- **To do**
• A. Condense the paragraph of the Verizon article that begins "The Verizon exchange is built on top of" into a short bulleted list that keeps its main facts.
• B. Answer these questions from the Verizon article, one line each:
(i) What share of primary care doctors use EMRs, according to the survey?
(ii) On which Oracle platform is the Verizon exchange built?
(iii) For how many EMR systems does Verizon have interfaces?

- **Excerpted text**
Verizon has announced a new service that will make medical records available in the cloud. Called the Verizon Health Information Exchange, the service aims to make it easier for hospitals, doctors' offices and other health care centers to access and share medical records. Verizon says it can store patient records in a standardized format in its data centers, and physicians can access them via the Web. Subscribing health care providers can also share patient records with each other through the service.

The use of electronic medical records (EMR) is on the rise, according to a survey conducted by Knowledge Networks and the Physicians Consulting Network. The survey, which collected responses from almost 11,000 primary care physicians and specialists, shows that 52 percent of specialists and 50 percent of primary care doctors are using EMRs. That's up 10 and 12 percent respectively compared to 2008. But while hospitals and doctors' offices are adopting EMRs, these records are often kept in incompatible formats. By creating a cloud-based service that multiple providers and systems can access, Verizon hopes to sidestep the format problem.

"We think this problem is best solved at a national level from the cloud," says Gerard Grundler, Managing Principal of Health Information Exchange Services at Verizon Connected Healthcare Solutions. Grundler says health care providers can upload their electronic records to the cloud, where the Verizon service will normalize them. When physicians need to access a record, they can use a Web browser, whether on a PC or mobile device such as an iPhone. The company says there are no hardware or software costs. The service is priced according to the number of patient records, but Grundler would not provide any more specifics.

The Verizon exchange is built on top of Oracle's Healthcare Transaction Base, an information exchange platform that aggregates and normalizes data from disparate sources. The cloud portal where physicians access records supports a variety of authentication mechanisms, from user names and passwords to token-based authentication, biometrics, X.509 certificates and other methods. Subscribers choose their own level of authentication.

The service can also let providers keep their records on premises rather than stored in Verizon's data centers, and instead function as an access layer so that subscribers at one office or hospital can still see patient records at another site. "They can use a federated approach, where data stays in the EMR system and is only pulled at the time of request," says Grundler. He says Verizon has interfaces for more than two dozen EMR systems. However, hospitals and doctors' offices may also require Verizon's professional services division to help integrate with the cloud service. The questions for Verizon is whether hospitals and physicians will trust a cloud-based service--and whether their patients will consent to have medical records stored online.

- **Data provided**
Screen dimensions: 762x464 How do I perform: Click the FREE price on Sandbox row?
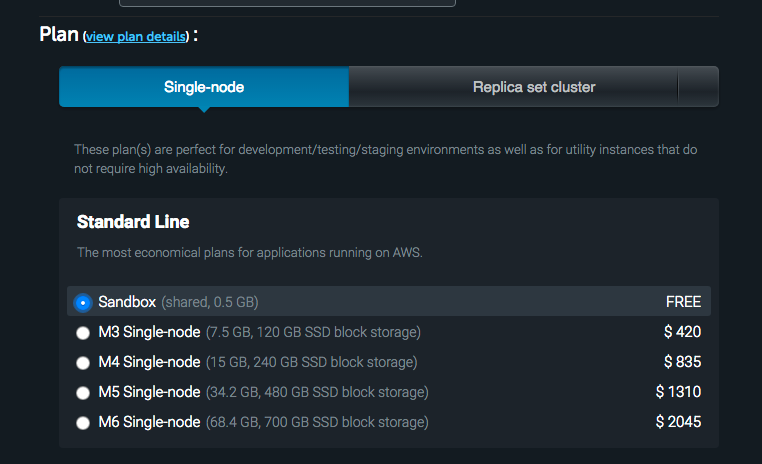coord(683,302)
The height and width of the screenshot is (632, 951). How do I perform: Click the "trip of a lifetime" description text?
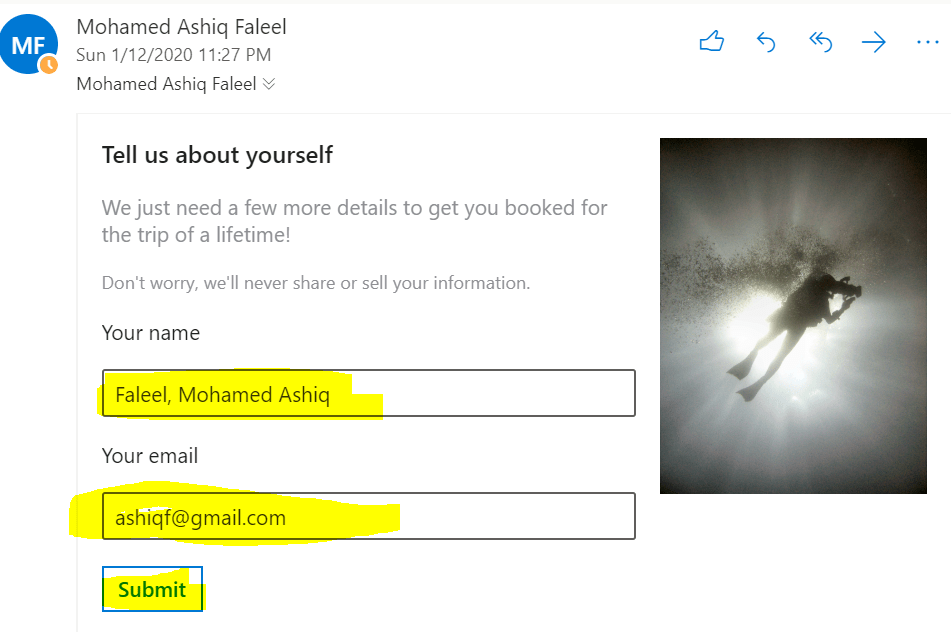(354, 222)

- **Numbered answers**
• A.
- The exchange runs on Oracle's Healthcare Transaction Base, a platform that aggregates and normalizes data from disparate sources.
- Its cloud portal supports many ways to authenticate, including user names and passwords, tokens, biometrics and X.509 certificates.
- Subscribers set their own level of authentication.

• B.
(i) 50 percent
(ii) Oracle's Healthcare Transaction Base
(iii) More than two dozen